Did playing 45-year-old gay wingman to your straight 80-year-old father teach you anything about your taste in women?
It taught me nothing about my taste in women, but it did teach me about how crippling tastes can be in general. For a while, I wrongly thought that if my father dated somebody well-to-do, it would upgrade our family.
You’re talking about people like “Fifth Avenue Florence,” whom you thrust upon your father?
Right. If somebody had an apartment on Fifth Avenue or a place in Aspen, then I was all ears. But the beauty of my father is that he didn’t care about those things very much. He also didn’t care that much about somebody’s age. When my dad handed me the personals pages, he had circled ads of people who were in their seventies or eighties—it was age-appropriate! You don’t know how many senior men think they should go with someone 50 years old. I mean, look at Billy Joel’s wife—how old is she?
Did you ever come close to going crazy, like in that scene in The Sopranos where Paulie Walnuts smothers one of the women in the retirement home where his mother lives?
The closest I got was when we were going to see the musical Nine.

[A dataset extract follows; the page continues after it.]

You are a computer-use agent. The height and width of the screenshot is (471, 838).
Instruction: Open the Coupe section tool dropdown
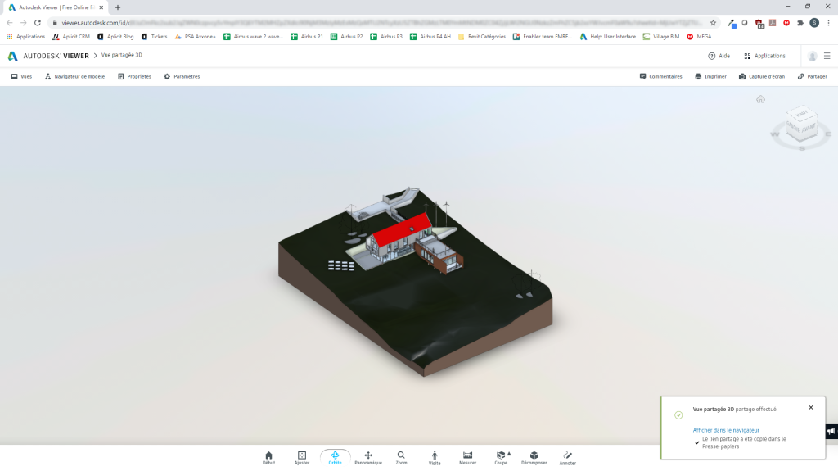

My dad brought this date who was so unfriendly. I couldn’t believe that this woman couldn’t see my father’s charms, even though for most of my life I couldn’t see them myself.
You’re working with diva-entertainer Diahann Carroll now on her second memoir, The Legs Are the Last to Go.

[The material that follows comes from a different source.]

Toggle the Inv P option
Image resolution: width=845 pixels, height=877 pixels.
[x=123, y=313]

After working on my own story, it’s been a great opportunity to get inside someone else’s head. What she has in common with my father and the world of Assisted Loving is that she is a lady of a certain age. I’m really interested in most older people; I’m convinced that life experience deepens everything they say. She could have dated my father.
Would that have worked?
It would have been fabulous, but I don’t know that she could put up with him. She is a fastidious person. My father was the type of person who left a trail of Rice Krispies wherever he went.
Your memoir also describes your courtship with Ira Silverberg. Did he mind being mentioned by name in the book?
Besides my father, he’s the only real name in the book. Ira is getting a kick out of it. He’s getting a bigger kick out of it because the book is doing well. The last thing he needs in his line of work is going home to a mopey writer. My agent and I both know that my pages are better because my Ira stuck his nose in the manuscript.
He calls you “the most untherapized Jew in New York City.” Have you ever been in therapy?
Untherapized Jews are rare in this town—like twentysomethings without iPods. But no, I’ve never been in therapy. I channeled all my neuroses and insecurities into my Times column, which was about manners in the most ambitious, aspirational city in the world.
Most memoirs are about how awful parents are. Yours is almost rebellious in its optimism about parent-children relationships.
I want people to enjoy my book, but yes, it’s also about how to get over your issues with your parents. I want you to move on, and to have as good a time as possible with them.
Assisted Loving (Harper, $24.95)is out now.